■ Source data

--- --- ---

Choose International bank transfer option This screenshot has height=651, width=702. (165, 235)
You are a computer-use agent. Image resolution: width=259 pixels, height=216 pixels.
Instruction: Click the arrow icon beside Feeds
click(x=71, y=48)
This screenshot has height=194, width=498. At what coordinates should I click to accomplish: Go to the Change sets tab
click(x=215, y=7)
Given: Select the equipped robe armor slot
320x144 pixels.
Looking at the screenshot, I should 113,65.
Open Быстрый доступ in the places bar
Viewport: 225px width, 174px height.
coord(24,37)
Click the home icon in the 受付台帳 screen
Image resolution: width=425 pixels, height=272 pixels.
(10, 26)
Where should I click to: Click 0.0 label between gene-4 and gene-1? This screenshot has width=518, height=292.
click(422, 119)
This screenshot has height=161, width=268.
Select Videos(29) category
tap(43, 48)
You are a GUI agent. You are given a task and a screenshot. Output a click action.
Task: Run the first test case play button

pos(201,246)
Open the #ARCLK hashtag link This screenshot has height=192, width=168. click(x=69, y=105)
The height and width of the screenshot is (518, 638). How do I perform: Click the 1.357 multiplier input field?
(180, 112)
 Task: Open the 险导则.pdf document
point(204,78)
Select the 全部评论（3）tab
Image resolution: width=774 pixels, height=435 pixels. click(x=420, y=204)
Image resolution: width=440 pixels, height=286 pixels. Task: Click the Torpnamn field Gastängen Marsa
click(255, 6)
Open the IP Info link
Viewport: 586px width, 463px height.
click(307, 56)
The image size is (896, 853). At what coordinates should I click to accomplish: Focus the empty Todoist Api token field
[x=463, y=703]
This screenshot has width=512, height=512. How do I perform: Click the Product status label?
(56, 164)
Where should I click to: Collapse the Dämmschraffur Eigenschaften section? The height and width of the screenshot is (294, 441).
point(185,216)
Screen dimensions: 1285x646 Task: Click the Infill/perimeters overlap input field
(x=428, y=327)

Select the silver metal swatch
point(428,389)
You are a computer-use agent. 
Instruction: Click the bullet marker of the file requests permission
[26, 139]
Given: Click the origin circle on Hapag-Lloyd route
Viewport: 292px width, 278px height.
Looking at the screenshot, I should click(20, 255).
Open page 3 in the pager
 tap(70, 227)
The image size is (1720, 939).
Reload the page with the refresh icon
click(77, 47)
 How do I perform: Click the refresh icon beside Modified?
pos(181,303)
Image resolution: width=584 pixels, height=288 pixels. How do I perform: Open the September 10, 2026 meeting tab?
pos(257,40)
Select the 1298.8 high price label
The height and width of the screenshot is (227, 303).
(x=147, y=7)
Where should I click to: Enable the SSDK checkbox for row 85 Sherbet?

--- --- ---

■ Task
Everything in the listing is to be restated exactly.

■ Answer to the problem
Choose International bank transfer option This screenshot has height=651, width=702. (165, 235)
You are a computer-use agent. Image resolution: width=259 pixels, height=216 pixels.
Instruction: Click the arrow icon beside Feeds
click(x=71, y=48)
This screenshot has height=194, width=498. At what coordinates should I click to accomplish: Go to the Change sets tab
click(x=215, y=7)
Given: Select the equipped robe armor slot
320x144 pixels.
Looking at the screenshot, I should 113,65.
Open Быстрый доступ in the places bar
Viewport: 225px width, 174px height.
coord(24,37)
Click the home icon in the 受付台帳 screen
Image resolution: width=425 pixels, height=272 pixels.
(10, 26)
Where should I click to: Click 0.0 label between gene-4 and gene-1? This screenshot has width=518, height=292.
click(422, 119)
This screenshot has height=161, width=268.
Select Videos(29) category
tap(43, 48)
You are a GUI agent. You are given a task and a screenshot. Output a click action.
Task: Run the first test case play button

pos(201,246)
Open the #ARCLK hashtag link This screenshot has height=192, width=168. click(x=69, y=105)
The height and width of the screenshot is (518, 638). How do I perform: Click the 1.357 multiplier input field?
(180, 112)
 Task: Open the 险导则.pdf document
point(204,78)
Select the 全部评论（3）tab
Image resolution: width=774 pixels, height=435 pixels. click(x=420, y=204)
Image resolution: width=440 pixels, height=286 pixels. Task: Click the Torpnamn field Gastängen Marsa
click(255, 6)
Open the IP Info link
Viewport: 586px width, 463px height.
click(307, 56)
The image size is (896, 853). At what coordinates should I click to accomplish: Focus the empty Todoist Api token field
[x=463, y=703]
This screenshot has width=512, height=512. How do I perform: Click the Product status label?
(56, 164)
Where should I click to: Collapse the Dämmschraffur Eigenschaften section? The height and width of the screenshot is (294, 441).
point(185,216)
Screen dimensions: 1285x646 Task: Click the Infill/perimeters overlap input field
(x=428, y=327)

Select the silver metal swatch
point(428,389)
You are a computer-use agent. 
Instruction: Click the bullet marker of the file requests permission
[26, 139]
Given: Click the origin circle on Hapag-Lloyd route
Viewport: 292px width, 278px height.
Looking at the screenshot, I should click(20, 255).
Open page 3 in the pager
 tap(70, 227)
The image size is (1720, 939).
Reload the page with the refresh icon
click(77, 47)
 How do I perform: Click the refresh icon beside Modified?
pos(181,303)
Image resolution: width=584 pixels, height=288 pixels. How do I perform: Open the September 10, 2026 meeting tab?
pos(257,40)
Select the 1298.8 high price label
The height and width of the screenshot is (227, 303).
(x=147, y=7)
Where should I click to: Enable the SSDK checkbox for row 85 Sherbet?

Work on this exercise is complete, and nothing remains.